Input: arr[] = {5, 9, 3, 8, 7}, value[] = {1, 2, 3, 4}, M = 9 
Output: Yes 
Explanation: 
Add 1 & 3 to arr[0] maximizing it to 9. 
Add 2 & 4 to arr[2] maximizes it to 9. 
Hence, the final arr becomes {9, 9, 9, 8, 7}.
Input: arr[] = {5, 8, 3, 8, 7}, value[] = {1, 2, 3, 4}, M = 8 
Output: No 
Explanation: 
Adding 1 to arr[4], 3 to arr[0] and 4 to arr[2], the array is modified to {8, 8, 7, 8, 8}. 
The current maximum element in arr[] is 8. 
Hence, only 2 needs to be added from value[] to any element of arr[]. 
But, on adding 2 to any element in arr[], the maximum element in the array exceeds 8. 
 

Naive Approach: 
The simplest approach is to choose any K elements from the given array arr[] and add the K values in the value[] array with these K values chosen.

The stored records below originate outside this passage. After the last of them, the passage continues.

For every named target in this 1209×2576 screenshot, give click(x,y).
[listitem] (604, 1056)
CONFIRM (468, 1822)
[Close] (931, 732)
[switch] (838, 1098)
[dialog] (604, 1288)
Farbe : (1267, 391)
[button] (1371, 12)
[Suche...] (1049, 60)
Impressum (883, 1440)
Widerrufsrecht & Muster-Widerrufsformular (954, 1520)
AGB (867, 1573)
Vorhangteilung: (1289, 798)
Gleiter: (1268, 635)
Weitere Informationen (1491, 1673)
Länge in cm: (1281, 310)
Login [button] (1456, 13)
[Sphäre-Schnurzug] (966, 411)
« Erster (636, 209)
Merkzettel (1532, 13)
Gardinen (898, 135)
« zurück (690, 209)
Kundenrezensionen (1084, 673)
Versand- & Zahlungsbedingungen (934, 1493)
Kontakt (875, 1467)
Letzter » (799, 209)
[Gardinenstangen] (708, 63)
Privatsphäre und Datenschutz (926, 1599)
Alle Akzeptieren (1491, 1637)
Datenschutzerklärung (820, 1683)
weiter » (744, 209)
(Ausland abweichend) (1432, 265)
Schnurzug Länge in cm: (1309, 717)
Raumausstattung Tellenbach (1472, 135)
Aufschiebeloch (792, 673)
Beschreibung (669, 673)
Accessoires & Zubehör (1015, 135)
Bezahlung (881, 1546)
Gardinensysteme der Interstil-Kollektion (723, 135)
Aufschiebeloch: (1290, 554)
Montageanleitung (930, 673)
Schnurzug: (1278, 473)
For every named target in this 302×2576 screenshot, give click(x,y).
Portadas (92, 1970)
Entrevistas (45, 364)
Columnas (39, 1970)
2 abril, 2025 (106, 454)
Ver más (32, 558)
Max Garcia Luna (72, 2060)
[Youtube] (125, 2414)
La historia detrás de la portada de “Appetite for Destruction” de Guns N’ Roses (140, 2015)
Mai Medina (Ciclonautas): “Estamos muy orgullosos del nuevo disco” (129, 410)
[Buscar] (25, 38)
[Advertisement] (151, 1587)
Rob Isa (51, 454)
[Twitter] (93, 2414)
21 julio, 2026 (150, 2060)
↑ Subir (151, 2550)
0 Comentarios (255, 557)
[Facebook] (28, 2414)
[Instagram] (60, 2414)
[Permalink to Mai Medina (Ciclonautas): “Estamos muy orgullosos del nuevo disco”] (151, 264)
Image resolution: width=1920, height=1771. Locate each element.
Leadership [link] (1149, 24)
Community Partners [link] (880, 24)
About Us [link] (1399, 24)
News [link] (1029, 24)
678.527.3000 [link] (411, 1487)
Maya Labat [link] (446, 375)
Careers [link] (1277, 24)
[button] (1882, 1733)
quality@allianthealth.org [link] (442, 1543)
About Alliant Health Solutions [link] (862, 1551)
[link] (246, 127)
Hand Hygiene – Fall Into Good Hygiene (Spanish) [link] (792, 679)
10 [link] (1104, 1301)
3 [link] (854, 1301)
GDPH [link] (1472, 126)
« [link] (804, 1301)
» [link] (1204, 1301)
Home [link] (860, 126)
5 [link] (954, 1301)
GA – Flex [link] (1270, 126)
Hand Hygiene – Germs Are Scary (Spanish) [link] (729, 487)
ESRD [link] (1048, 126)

These K values can be added to the K chosen numbers of the array arr[] in K! ways (in the worst case). 
Time Complexity: O( NPK )
Efficient Approach: 
Follow the steps below to solve the problem: 
 

  1. Sort the elements in value[] array in decreasing order.
  2. Store all the elements of arr[] in the min priority queue.
  3. Now extract the minimum element(say X) from the priority queue and add the elements from the array value[] to X.
  4. While adding value from the array value[] to X exceeds M, then insert the element X into priority queue and repeat the above step for the next minimum value in the priority queue.
  5. If all the elements in value[] are added to some elements in arr[] then “Yes”, else print “No”.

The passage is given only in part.